Narciso y Goldmundo
Regocijaos en el Señor siempre. Otra vez digo: ¡Regocijaos! Filipenses 4:4.
Alfonso fue uno de mis mejores amigos de la adolescencia. Teníamos, sobre todo, algo en común: éramos de una familia con principios religiosos claros. Aún recuerdo los planes ideados para irnos a un país lejano como misioneros. Estudiamos en la misma institución educativa e, incluso, compartimos habitación. Mi amigo tenía el don de la vida, sentía todo intensamente e intentaba que cada instante fuese especial. Fueron buenos tiempos, que aún recuerdo.
Alfonso, sin embargo, confundió la Vida, aquella que habita en Dios, con la vida, aquella que recurre a sucedáneos. Poco a poco se alejó del Señor y experimentó situaciones complicadas. Las drogas lo llevaron a terrenos de oscuridad, de los que, gracias a su familia y a gente de bien, intentó salir. Nos encontramos tras muchos años, yo era pastor de jóvenes y estaba realizando una Semana de Oración en su ciudad. Fue muy emocionante, porque el cariño acerca toda distancia.
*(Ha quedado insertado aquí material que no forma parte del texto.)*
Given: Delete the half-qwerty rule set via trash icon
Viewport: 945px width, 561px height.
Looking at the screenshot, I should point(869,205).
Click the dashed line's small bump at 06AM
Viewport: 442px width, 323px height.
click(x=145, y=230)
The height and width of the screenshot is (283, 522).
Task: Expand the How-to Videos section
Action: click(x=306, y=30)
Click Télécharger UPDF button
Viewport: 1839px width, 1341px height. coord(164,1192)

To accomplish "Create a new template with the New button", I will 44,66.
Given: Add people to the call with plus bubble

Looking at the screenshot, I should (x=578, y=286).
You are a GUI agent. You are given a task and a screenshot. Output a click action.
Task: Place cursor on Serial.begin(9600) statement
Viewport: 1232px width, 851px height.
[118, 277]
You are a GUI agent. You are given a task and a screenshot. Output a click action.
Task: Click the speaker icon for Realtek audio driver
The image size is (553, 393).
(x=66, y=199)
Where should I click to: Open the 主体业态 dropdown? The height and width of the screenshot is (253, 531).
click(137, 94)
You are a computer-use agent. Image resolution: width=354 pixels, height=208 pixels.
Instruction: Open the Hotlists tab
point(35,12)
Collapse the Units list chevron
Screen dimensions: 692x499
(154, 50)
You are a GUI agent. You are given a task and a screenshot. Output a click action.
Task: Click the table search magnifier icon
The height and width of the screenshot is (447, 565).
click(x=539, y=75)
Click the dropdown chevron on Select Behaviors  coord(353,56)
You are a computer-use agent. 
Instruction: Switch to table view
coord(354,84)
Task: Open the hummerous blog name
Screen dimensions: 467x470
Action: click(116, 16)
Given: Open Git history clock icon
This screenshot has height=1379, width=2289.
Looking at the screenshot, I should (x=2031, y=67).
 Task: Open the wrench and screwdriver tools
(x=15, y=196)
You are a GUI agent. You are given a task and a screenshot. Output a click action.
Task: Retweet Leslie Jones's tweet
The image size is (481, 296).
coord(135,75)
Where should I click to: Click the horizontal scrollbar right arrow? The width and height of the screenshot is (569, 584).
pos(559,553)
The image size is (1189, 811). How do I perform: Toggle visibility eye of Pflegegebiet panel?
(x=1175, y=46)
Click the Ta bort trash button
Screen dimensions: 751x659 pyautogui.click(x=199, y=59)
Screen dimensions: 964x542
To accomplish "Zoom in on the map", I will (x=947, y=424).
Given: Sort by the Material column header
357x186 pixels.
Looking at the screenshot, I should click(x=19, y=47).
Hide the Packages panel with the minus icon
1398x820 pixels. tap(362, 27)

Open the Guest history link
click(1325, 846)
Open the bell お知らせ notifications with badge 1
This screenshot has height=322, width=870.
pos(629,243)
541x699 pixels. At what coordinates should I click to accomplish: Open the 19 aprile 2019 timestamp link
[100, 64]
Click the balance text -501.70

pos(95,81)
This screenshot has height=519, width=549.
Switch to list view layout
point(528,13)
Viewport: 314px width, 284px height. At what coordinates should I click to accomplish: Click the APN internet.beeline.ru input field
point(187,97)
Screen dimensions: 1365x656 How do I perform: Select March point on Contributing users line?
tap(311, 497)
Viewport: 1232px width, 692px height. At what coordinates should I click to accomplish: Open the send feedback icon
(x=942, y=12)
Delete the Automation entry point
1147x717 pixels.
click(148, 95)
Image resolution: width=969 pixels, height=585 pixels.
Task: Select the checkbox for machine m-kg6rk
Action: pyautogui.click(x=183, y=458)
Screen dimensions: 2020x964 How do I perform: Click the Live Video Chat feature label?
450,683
Alfonso me regaló un libro que, según él, era paralelo a nosotros. Narciso y Goldmundo es un relato del premio Nobel Hermann Hesse y trata de dos muchachos que viven en un monasterio. Uno de ellos, Golmundo, se marcha del lugar para vivir la vida. El otro, Narciso, se queda en el seminario y termina siendo abad. Cuando leí el libro entendí el mensaje: Goldmundo se había equivocado al buscar una vida de desórdenes, pero Narciso también, al buscar un orden sin vida.
Mi amigo Alfonso ya no está entre nosotros, pero tengo la certeza de que me lo encontraré en la Nueva Tierra, porque los últimos años de su existencia quiso poner su vida en la Vida. De él aprendí que la religión debe vivirse con alegría, que tenemos que disfrutar de la Vida.
Pablo exclama que debemos regocijarnos en Dios. Me imagino algunos ejemplos: el día de nuestro bautismo (cuando disfrutamos de la libertad del pecado), el día de nuestra boda (cuando compartimos el amor a los nuestros), el día del perdón (cuando liberamos a los demás de sus culpas), el día del testimonio (cuando los ojos de los demás brillan por la esperanza). Insiste, además, en que esa alegría debe ser continua. Quizá porque el verdadero agradecimiento no cesa. Y, por si alguno piensa que lo mejor es ser un narciso religioso, nos lo vuelve a repetir: ¡Regocijaos!
No hay duda de que estamos llamados a ser personas felices. Le agradezco a mi amigo Alfonso que me enseñase esa lección y te la recuerdo a ti hoy: vive la Vida en Dios, disfrútala.